Microtubule stabilizing drugs for neurodegenerative disease and spinal cord injury

Our 3-5 year goal is to develop small molecules drugs for neurodegenerative diseases and/or spinal cord injury that bind directly to microtubules and stabilize them in CNS neurons and glia. This well-defined pharmacological mechanism protects neurons from degenerative pathologies, and promotes axon growth in damaged spinal cord. It showed considerable promise in rodent models of neurodegeneration, spinal cord injury and schizophrenia using epothilone-D and -B as CNS-penetrating tool compounds. The potential efficacy of epothilones in man is limited by high peripheral toxicity. They kill dividing cells by stabilizing mitotic spindle microtubules and were originally developed as cytotoxic cancer drugs, making them a poor starting point for neurology drugs, despite their promising mechanism.
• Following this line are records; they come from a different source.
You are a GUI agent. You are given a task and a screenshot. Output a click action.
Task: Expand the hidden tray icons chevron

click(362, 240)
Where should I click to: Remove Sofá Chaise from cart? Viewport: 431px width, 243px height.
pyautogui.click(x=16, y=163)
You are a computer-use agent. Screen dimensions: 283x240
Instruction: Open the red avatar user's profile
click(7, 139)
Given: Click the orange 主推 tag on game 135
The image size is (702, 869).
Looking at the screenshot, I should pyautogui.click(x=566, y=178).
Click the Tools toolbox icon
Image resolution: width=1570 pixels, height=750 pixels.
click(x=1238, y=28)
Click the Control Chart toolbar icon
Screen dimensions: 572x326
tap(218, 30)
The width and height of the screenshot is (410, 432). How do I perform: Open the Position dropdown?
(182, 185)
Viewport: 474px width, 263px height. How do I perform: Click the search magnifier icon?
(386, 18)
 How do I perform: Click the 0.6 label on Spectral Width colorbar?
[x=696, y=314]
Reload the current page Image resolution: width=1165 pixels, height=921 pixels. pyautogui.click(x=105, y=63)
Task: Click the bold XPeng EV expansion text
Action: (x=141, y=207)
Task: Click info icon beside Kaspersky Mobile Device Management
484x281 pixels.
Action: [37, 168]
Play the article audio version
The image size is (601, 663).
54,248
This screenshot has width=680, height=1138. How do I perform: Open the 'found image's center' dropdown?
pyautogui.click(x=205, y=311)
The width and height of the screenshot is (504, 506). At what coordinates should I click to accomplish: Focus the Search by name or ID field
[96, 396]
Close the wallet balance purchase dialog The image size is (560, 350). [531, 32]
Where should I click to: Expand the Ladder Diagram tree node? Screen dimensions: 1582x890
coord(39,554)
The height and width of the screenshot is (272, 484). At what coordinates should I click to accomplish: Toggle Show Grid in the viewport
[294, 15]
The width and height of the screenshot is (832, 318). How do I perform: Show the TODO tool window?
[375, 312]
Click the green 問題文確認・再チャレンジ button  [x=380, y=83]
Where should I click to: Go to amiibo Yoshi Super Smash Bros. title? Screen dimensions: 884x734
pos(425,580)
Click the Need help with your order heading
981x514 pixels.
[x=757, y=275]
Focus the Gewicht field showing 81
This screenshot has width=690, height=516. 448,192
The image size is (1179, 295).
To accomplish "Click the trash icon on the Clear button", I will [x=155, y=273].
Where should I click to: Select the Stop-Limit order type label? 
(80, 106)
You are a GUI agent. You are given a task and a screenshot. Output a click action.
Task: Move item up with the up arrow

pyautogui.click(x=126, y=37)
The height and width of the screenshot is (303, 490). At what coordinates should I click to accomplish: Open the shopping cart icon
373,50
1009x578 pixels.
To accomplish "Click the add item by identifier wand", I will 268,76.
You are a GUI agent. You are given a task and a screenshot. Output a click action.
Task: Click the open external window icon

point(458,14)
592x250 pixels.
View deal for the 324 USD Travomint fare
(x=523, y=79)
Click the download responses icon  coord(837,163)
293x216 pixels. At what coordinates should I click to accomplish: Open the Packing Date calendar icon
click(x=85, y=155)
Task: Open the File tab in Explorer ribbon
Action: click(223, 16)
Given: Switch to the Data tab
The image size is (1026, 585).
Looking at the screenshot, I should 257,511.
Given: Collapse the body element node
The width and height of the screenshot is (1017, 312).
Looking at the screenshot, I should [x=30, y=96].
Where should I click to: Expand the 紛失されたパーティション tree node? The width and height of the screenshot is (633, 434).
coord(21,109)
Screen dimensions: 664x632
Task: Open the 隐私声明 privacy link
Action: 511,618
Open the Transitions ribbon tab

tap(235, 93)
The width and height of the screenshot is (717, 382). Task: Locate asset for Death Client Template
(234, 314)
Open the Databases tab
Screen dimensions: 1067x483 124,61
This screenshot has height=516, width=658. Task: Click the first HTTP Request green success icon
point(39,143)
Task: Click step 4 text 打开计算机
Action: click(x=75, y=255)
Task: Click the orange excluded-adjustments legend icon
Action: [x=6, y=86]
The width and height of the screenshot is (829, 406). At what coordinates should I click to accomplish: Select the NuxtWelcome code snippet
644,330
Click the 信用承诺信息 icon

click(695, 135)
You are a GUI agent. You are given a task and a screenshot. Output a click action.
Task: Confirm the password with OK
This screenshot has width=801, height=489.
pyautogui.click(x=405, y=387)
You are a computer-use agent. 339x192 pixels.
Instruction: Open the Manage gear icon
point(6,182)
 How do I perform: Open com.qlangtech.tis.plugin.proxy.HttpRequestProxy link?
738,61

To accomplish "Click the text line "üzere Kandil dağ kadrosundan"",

To develop fundamentally less toxic microtubule stabilizing drugs that retain neuro-protective and neuro–regenerative activities we will adopt approaches from GPCR pharmacology that have never been applied to microtubule drugs. We will use ligand displacement assays as our primary screen, and then evaluate neuroprotective, cytotoxic and microtubule stabilizing activities in follow-up assays. In a 1-year pilot we propose to test the concept that we can obtain scaffolds which bind to the epothilone site and exhibit superior neuroprotective to cytotoxic ratios compared to current tool compounds. If we validate this concept, we will pursue a drug development project based using the assays and concepts we develop during the pilot phase.